Sri Lanka’s government email network suffered a significant ransomware attack that resulted in the loss of several months’ worth of data across thousands of email accounts, including those used by high-ranking government officials.
Furthermore, this cyberattack began in late August and impacted nearly 5,000 email addresses using the gov.lk email domain, including members of the central government council. The targeted system, Lanka Government Cloud (LGC), was encrypted along with its backups, and although it was restored within 12 hours, data from May 17 to August 26 couldn’t be recovered.
Additionally, the Sri Lankan government’s Computer Emergency Response Team (CERT|CC) has initiated an investigation to recover the lost data. Authorities have confirmed that they have no intentions of negotiating with the attackers or paying a ransom to retrieve the lost information.
The identity of the hacking group behind the incident remains unknown, but it’s believed that they might have exploited vulnerabilities in an outdated version of Microsoft Exchange that hadn’t been updated. Plans to upgrade the system in 2021 were delayed due to budget constraints.

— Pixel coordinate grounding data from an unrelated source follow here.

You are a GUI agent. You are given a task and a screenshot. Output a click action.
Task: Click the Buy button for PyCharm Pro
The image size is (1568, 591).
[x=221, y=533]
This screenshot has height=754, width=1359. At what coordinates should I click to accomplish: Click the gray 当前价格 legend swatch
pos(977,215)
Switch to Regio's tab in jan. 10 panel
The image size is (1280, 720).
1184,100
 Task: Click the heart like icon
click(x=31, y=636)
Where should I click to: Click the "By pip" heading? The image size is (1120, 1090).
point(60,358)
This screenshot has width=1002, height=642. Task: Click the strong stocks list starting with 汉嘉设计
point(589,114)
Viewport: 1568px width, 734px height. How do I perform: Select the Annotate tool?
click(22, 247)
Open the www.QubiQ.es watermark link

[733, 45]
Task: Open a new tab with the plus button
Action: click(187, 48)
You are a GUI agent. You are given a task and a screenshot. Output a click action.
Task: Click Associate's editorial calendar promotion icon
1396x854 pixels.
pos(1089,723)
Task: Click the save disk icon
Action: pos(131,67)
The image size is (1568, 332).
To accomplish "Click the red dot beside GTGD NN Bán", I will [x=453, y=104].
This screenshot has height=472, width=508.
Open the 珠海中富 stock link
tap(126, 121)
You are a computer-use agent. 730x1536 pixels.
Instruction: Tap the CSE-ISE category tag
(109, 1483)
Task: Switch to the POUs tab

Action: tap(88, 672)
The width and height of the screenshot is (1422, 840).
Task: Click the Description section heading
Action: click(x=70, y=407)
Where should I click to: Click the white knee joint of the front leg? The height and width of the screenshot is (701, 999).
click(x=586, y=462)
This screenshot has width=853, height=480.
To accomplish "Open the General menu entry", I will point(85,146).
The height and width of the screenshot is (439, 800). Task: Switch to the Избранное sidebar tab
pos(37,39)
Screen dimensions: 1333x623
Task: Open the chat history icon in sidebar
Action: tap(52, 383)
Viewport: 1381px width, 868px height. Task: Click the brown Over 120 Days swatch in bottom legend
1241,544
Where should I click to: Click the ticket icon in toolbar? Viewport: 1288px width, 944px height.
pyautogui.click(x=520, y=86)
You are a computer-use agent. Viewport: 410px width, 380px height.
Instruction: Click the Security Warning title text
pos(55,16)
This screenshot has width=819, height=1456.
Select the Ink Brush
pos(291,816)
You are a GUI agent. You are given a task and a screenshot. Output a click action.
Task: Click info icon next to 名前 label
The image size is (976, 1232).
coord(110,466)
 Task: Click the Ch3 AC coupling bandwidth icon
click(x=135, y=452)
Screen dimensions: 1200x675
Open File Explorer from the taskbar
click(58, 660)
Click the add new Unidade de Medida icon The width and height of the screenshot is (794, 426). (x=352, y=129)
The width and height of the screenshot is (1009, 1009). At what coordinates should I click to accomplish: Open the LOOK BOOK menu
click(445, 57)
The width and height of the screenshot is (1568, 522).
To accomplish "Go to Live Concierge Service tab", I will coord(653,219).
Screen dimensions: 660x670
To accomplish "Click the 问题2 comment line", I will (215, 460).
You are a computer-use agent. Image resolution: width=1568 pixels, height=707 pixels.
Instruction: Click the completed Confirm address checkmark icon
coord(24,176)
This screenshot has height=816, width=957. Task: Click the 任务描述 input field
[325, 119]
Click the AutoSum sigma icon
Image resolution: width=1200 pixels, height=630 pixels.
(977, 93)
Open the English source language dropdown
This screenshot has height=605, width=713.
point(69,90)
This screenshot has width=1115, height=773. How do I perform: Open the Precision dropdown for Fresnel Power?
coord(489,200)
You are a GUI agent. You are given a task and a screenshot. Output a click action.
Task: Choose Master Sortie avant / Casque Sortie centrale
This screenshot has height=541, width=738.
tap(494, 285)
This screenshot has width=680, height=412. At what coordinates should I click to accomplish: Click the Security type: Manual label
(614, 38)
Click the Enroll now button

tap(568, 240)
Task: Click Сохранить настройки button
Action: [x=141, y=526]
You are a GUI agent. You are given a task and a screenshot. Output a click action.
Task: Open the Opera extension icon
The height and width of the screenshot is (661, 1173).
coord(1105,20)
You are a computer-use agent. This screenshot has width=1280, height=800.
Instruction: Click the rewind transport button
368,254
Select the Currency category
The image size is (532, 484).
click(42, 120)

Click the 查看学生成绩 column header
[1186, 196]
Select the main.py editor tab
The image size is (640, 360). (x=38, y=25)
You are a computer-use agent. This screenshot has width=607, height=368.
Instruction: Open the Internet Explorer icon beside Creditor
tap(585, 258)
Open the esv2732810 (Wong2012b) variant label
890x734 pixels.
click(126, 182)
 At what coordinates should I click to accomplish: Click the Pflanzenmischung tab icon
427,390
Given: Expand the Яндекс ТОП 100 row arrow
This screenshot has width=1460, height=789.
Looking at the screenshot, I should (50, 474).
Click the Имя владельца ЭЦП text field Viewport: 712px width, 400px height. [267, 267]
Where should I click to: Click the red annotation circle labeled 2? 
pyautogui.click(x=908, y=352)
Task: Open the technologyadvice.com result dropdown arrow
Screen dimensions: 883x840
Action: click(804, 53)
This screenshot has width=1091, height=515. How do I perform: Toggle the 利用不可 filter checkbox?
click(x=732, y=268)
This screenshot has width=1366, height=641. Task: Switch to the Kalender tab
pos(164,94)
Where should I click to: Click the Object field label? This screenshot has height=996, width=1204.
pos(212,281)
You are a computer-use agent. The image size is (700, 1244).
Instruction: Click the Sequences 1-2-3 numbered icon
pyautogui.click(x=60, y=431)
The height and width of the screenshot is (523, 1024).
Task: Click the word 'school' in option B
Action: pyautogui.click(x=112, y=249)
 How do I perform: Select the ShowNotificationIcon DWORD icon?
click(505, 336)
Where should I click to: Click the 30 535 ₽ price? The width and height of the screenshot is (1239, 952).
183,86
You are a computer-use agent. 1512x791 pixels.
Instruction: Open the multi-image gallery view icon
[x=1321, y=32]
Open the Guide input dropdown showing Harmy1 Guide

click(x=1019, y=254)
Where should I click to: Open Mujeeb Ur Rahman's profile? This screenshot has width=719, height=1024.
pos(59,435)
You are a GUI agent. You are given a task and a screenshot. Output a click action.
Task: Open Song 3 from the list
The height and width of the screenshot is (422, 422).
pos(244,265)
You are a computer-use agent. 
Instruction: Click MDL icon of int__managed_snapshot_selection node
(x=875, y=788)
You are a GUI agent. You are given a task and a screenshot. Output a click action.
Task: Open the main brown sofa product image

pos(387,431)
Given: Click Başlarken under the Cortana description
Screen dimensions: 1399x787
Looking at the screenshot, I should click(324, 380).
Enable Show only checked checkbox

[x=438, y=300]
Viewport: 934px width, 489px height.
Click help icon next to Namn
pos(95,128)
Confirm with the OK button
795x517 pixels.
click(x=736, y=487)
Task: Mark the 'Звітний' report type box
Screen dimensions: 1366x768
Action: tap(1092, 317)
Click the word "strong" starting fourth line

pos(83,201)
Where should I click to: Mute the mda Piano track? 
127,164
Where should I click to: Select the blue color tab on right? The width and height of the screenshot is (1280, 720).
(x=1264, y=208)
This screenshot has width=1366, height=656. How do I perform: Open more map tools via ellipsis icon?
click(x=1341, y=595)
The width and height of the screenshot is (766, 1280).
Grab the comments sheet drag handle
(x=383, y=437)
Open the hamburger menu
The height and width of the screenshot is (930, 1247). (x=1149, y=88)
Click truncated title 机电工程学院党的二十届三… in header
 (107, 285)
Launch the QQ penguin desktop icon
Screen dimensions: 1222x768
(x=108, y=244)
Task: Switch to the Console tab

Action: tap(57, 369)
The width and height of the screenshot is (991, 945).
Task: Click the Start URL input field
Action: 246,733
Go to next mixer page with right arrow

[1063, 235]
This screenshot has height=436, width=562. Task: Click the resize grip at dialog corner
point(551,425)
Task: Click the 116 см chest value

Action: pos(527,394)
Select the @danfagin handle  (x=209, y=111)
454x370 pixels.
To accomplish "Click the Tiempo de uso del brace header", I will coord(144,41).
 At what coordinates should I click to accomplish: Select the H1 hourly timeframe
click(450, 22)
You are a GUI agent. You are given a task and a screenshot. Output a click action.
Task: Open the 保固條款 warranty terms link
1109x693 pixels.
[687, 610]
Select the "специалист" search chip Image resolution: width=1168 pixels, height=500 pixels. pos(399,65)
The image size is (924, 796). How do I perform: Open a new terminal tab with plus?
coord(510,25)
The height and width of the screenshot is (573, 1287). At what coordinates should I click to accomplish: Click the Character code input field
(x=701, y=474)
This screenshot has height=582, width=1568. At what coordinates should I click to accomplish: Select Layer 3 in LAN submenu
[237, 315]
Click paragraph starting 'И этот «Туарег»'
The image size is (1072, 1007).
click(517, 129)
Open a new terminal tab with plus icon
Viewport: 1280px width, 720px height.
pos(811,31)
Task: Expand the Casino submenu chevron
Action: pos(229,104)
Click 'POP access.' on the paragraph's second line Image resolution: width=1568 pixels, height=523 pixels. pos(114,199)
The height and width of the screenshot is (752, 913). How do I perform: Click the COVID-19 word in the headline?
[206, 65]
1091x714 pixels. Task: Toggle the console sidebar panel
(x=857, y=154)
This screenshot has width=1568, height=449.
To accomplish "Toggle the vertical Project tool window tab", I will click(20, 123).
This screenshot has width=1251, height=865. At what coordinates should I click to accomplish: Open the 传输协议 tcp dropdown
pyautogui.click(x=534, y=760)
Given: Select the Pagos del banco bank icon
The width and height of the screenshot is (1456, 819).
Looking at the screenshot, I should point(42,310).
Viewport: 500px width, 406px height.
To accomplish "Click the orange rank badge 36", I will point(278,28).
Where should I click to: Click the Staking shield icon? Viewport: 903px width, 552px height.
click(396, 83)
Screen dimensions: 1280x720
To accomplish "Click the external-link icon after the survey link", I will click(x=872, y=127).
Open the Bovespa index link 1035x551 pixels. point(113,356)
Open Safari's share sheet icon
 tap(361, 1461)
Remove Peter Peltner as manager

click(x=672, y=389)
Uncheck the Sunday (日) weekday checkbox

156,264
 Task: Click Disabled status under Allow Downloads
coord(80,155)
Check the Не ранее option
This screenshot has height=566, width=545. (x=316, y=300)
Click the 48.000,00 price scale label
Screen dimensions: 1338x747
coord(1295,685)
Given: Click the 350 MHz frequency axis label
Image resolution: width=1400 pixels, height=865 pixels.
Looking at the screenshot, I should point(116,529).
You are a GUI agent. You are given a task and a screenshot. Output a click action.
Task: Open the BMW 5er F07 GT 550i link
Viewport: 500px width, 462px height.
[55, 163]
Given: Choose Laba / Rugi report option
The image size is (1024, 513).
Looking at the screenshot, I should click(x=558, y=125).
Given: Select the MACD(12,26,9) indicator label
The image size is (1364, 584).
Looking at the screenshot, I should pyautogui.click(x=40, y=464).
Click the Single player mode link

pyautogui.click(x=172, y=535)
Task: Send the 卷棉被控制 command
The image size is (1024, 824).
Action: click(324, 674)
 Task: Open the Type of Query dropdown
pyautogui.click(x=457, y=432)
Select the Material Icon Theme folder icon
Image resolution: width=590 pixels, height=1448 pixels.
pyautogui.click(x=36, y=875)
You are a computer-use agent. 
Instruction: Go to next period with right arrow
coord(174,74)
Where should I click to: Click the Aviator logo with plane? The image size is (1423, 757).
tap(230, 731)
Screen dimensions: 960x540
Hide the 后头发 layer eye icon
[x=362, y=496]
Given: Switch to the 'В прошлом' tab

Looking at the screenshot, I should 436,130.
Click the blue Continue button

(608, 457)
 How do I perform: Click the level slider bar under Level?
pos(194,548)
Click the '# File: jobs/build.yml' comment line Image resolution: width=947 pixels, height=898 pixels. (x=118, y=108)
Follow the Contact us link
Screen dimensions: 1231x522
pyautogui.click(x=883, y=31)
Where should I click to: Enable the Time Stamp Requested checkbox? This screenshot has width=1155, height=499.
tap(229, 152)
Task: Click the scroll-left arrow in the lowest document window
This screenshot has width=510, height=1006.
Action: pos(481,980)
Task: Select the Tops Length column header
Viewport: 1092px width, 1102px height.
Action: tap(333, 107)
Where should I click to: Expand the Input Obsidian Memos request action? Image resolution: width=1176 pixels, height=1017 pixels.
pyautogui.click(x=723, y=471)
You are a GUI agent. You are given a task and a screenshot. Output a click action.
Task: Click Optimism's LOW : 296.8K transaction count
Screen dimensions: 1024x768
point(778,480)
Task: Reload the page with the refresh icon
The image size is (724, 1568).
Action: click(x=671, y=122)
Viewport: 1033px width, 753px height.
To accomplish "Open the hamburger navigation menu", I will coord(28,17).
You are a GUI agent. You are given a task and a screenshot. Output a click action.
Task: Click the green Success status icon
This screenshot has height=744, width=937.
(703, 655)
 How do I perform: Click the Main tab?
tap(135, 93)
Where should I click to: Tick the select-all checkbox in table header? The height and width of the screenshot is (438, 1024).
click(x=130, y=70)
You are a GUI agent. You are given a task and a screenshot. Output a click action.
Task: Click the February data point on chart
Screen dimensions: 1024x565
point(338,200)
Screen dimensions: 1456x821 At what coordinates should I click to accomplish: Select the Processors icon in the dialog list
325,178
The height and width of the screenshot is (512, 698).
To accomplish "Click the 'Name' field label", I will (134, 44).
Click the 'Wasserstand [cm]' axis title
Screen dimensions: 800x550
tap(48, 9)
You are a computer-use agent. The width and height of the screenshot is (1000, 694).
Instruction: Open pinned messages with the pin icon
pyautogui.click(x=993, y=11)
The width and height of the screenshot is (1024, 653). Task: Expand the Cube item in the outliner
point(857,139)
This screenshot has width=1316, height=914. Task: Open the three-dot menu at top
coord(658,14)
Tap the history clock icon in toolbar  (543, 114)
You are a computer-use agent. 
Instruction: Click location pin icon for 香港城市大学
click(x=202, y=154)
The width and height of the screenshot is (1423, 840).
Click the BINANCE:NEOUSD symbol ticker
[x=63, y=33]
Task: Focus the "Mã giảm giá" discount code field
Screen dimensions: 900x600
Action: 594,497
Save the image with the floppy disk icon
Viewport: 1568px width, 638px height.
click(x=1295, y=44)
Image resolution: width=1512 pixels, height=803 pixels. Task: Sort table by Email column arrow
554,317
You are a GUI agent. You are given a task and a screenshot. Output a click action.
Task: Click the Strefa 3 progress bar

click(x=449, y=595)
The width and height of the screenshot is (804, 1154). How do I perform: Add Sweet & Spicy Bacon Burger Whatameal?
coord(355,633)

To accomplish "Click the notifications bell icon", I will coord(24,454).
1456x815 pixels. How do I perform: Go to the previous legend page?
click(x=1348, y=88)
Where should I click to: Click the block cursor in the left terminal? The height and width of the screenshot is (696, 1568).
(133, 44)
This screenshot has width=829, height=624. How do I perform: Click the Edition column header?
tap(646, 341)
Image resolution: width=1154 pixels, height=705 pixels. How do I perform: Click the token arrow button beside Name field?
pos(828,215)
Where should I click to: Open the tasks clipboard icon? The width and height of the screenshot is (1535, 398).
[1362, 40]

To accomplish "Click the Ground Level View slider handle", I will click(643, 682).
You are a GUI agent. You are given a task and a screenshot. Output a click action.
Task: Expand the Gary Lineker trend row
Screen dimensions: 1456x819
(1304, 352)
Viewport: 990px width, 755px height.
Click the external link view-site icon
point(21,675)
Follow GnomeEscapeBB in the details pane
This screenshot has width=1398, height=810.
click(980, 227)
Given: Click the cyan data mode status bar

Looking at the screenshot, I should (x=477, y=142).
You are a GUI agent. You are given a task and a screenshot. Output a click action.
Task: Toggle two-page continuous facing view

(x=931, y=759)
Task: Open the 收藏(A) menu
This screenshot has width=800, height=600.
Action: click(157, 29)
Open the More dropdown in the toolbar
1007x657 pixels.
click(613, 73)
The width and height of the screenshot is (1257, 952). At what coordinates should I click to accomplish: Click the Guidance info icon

This incident highlights the need for improved cybersecurity measures in Sri Lanka, as the country lacks a dedicated cybersecurity authority and only introduced cybersecurity legislation in June of this year. To enhance security, the Sri Lankan government’s Information and Communication Technology Agency (ICTA) is taking steps such as implementing daily offline backups and updating the email application to the latest version.